Prompt.
Nothing after the line with "Home (71, 71)" belongs in the copy; extract the lines below from the top through that line, pictures left out.

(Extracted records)
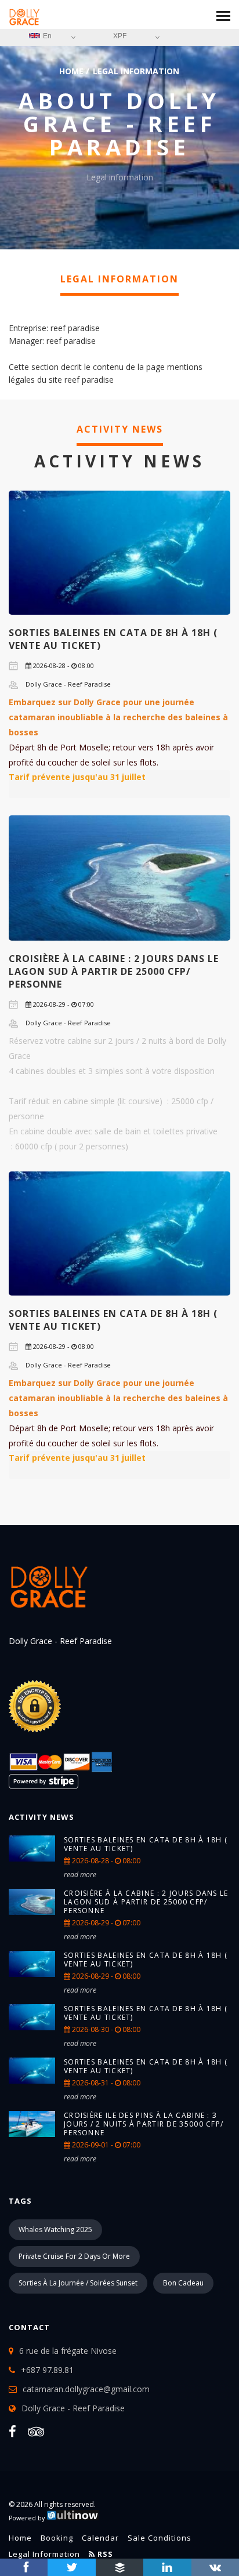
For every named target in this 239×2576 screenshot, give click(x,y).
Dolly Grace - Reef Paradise (73, 2408)
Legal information (44, 2554)
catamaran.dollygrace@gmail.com (86, 2388)
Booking (57, 2538)
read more (80, 1875)
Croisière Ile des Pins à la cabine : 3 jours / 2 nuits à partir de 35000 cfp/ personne (143, 2124)
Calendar (100, 2538)
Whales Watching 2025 (55, 2229)
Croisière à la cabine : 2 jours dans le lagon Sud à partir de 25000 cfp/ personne (114, 971)
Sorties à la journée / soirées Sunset (78, 2283)
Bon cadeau (183, 2283)
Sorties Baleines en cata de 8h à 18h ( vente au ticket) (145, 1844)
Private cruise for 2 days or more (74, 2256)
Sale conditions (159, 2538)
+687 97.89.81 (47, 2369)
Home (71, 71)
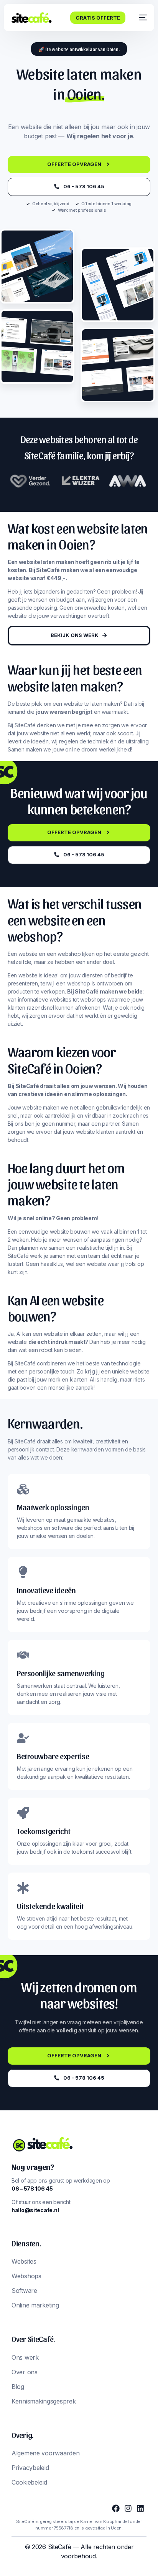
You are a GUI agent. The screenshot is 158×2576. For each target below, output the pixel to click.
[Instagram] (128, 2508)
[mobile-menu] (140, 18)
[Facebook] (116, 2508)
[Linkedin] (140, 2508)
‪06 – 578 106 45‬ (32, 2188)
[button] (79, 49)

Written reply.
For every named target in this 239×2576 screenshot, give click(x,y).
Dolly Grace - Reef Paradise (73, 2408)
Legal information (44, 2554)
catamaran.dollygrace@gmail.com (86, 2388)
Booking (57, 2538)
read more (80, 1875)
Croisière Ile des Pins à la cabine : 3 jours / 2 nuits à partir de 35000 cfp/ personne (143, 2124)
Calendar (100, 2538)
Whales Watching 2025 (55, 2229)
Croisière à la cabine : 2 jours dans le lagon Sud à partir de 25000 cfp/ personne (114, 971)
Sorties à la journée / soirées Sunset (78, 2283)
Bon cadeau (183, 2283)
Sorties Baleines en cata de 8h à 18h ( vente au ticket) (145, 1844)
Private cruise for 2 days or more (74, 2256)
Sale conditions (159, 2538)
+687 97.89.81 (47, 2369)
Home (71, 71)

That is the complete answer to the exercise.